Court Opinion

ID: 3514068
Source: CourtListenerOpinion
Date Created: 2016-07-05 22:25:13.555957+00
Date Added: 2024-06-11T14:18:02.583103
License: Public Domain

I think the majority opinion is manifestly in conflict with the ruling of this court in the case of City of Jackson v. Belew,110 Miss. 243, 70 So. 346, and, for that reason, as well as for others, is erroneous. That case is not overruled by the majority opinion, nor is it even mentioned therein so far as I have been able to discover. Surely this is unusual. I respectfully invite a reading of the City of Jackson v. Belew case, which I think is sound. However, whether it is sound or not, it should be followed, or overruled in an orderly manner.
The majority opinion, as I see it, is a piece of judicial legislation, and I am not so much opposed to the opinion *Page 836 
on that ground, because the ablest courts in our country have innocently, and, perhaps, wisely legislated in some rare instances, but my objection to the majority opinion is that it destroys the value of section 1323, Hemingway's Code, and permits an appeal and review of a judgment under the guise of habeascorpus.
The majority say that this section requires a bail bond. But it seems to me that it is not a bail bond, in the common sense; that is, not a bond for an appearance to answer a charge before a court, but it is an obligation, in the nature of a penalty, which may be collected if the obligor breaches the bond. That is all that the bond means.

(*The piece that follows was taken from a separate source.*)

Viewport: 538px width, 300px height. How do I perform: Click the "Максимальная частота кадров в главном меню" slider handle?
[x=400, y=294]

This statute has been used to good purpose by the courts of this state for several decades. It has often been used as a club held over the heads of "bullies," "wifebeaters," and other undesirable violent criminals, in cases of conviction, where the court thought the convict should be put under restraint, in order to check his violent proclivities, as provided by the statute.

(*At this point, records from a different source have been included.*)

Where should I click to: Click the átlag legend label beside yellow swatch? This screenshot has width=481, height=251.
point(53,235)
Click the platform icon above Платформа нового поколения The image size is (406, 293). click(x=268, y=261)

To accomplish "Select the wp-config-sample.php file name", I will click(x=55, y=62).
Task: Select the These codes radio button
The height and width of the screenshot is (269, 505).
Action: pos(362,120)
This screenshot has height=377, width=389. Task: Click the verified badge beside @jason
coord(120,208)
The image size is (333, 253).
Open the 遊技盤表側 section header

The penalty fixed by the court under the statute is certainly additional to a conviction of the offense, and it is a solemn judgment of the court. It cannot be reached by habeas corpus,
but the only remedy given is to appeal from the conviction, which carries an appeal of the whole judgment. See Jackson v. Belew,supra.
I am inclined to believe that the majority opinion is really an effort to get rid of a severe and harsh statute. However, it is the business of the legislature to repeal statutes and not this court, so long as they are constitutional. The statute here involved has stood the test against unconstitutionality for a long period of time. Section 2012, Hemingway's Code, provides against the discharge of any person who is imprisoned by lawful judgment.
Probably the legislature might amend the statute in question so as to grant an appeal where one is required to give bond thereunder, but this court ought not to grant appeals under this statute by the habeas corpus route, *Page 837 
because the evil will grow so that habeas corpus may be resorted to to upset a perfectly regular judgment rendered by any court for any offense.
The majority opinion may be beneficient legislation, but it is in conflict with prior decisions of this court, and does much, in my opinion, to impair a very useful statute.
McGOWEN, J., joins me in this dissent.